| Passage |
****
I wanted to get more familiar with PyTorch and also see if I could actually detect AI-generated images. The kind of stuff that's getting harder to spot as these models get better.
The bet: Can I build a binary classifier that separates real from fake? To keep things tractable, I'm scoping this down hard—just cars and car accidents. Classic computer vision dataset vibes but with a twist.
The Data Situation
Data is always the first problem. I got some friends to generate accident images using GPT-4, DALL-E, Nova, and Titan. Combined with real images I scraped, we're sitting at... 578 samples. Yeah. Not great, not terrible for a quick experiment.
Everything lives in S3, so instead of downloading gigs of images locally (annoying), I built a custom dataloader that pulls directly from S3. Built a DataFrame with file paths and labels, did some cleaning—turns out some scraped images had weird extensions that needed filtering with df[~df['file_path'].str.endswith('x')]. The data was quite imbalanced towards AI images, so I had to add stratified splitting logic.
****
| Input data |
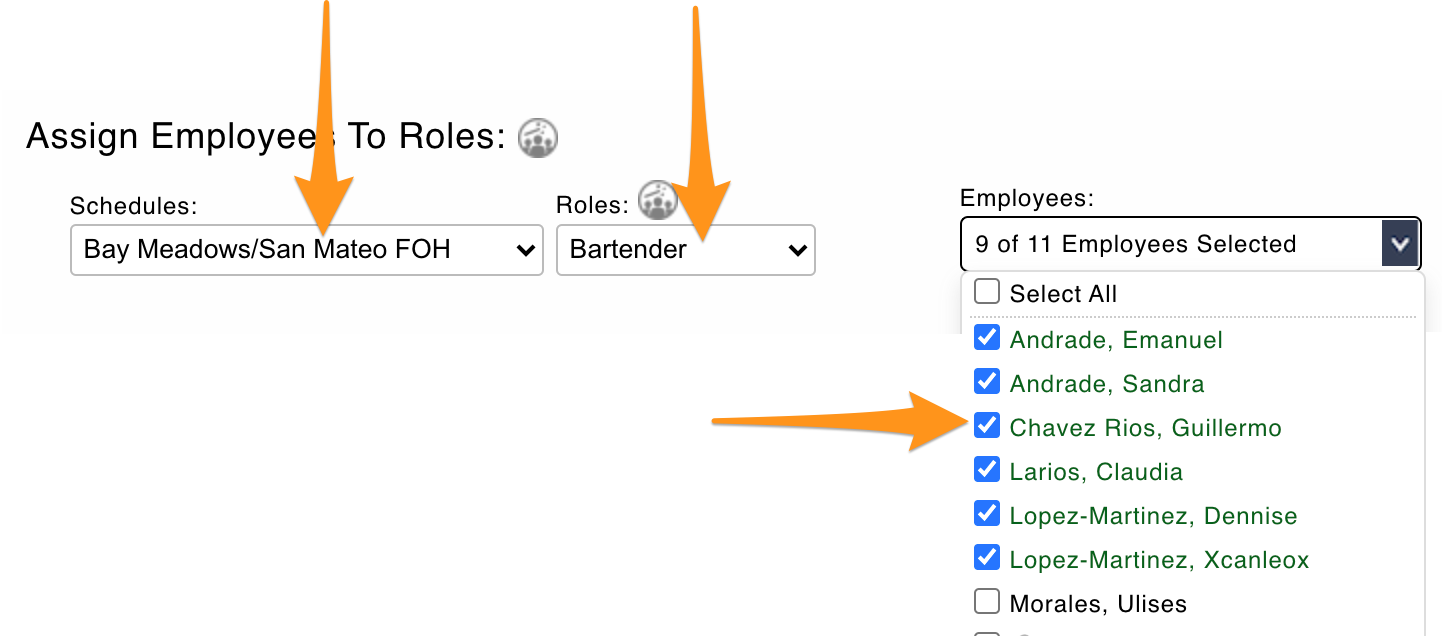Click the 'Larios, Claudia' name text

(1096, 472)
****
| To do |
1/ From the post about detecting AI-generated car images, copy the portion that begins with the words "The Data Situation" and ends after the words "a quick experiment.".
2/ In the post about detecting AI-generated car images, which tools did the author's friends use to generate the accident images?
3/ Continue the post about detecting AI-generated car images, starting right after its final sentence.

| Task responses |
1/
The Data Situation
Data is always the first problem. I got some friends to generate accident images using GPT-4, DALL-E, Nova, and Titan. Combined with real images I scraped, we're sitting at... 578 samples. Yeah. Not great, not terrible for a quick experiment.

2/ GPT-4, DALL-E, Nova, and Titan.

3/
Custom Dataset Class
Here's the PyTorch Dataset implementation. Nothing fancy—just S3 reads with some standard ImageNet normalization:
class CarImageDataset(Dataset):
def __init__(self, annotations_file, transform=None):
self.img_labels = annotations_file
if transform is None:
self.transform = transforms.Compose([
transforms.Resize((512, 512)),
transforms.ToTensor(),
transforms.ConvertImageDtype(torch.float),
transforms.Normalize(
mean=(0.485, 0.456, 0.406),
std=(0.229, 0.224, 0.225)
)
])
else:
self.transform = transform
def load_from_s3(self, s3_path):
client = boto3.client('s3')
bucket, key = s3_path[5:].split('/', 1)
resp = client.get_object(Bucket=bucket, Key=key)
data = resp['Body'].read()
try:
image = Image.open(BytesIO(data)).convert('RGB')
except Exception as e:
print(f'Error: Load failed for file {s3_path}.')
return image
def __len__(self):
return len(self.img_labels)
def __getitem__(self, idx):
img_path = self.img_labels['file_path'].iloc[idx]
image = self.load_from_s3(img_path)
label = self.img_labels['label'].iloc[idx]
if self.transform:
image = self.transform(image)
return image, label
data = CarImageDataset(train)
dataloader = DataLoader(data, batch_size=64, num_workers=0, shuffle=True)
Btw this is clearly not optimal, things to revise would be to add some caching, change the default transform to be even higher quality, and a lot of other small things.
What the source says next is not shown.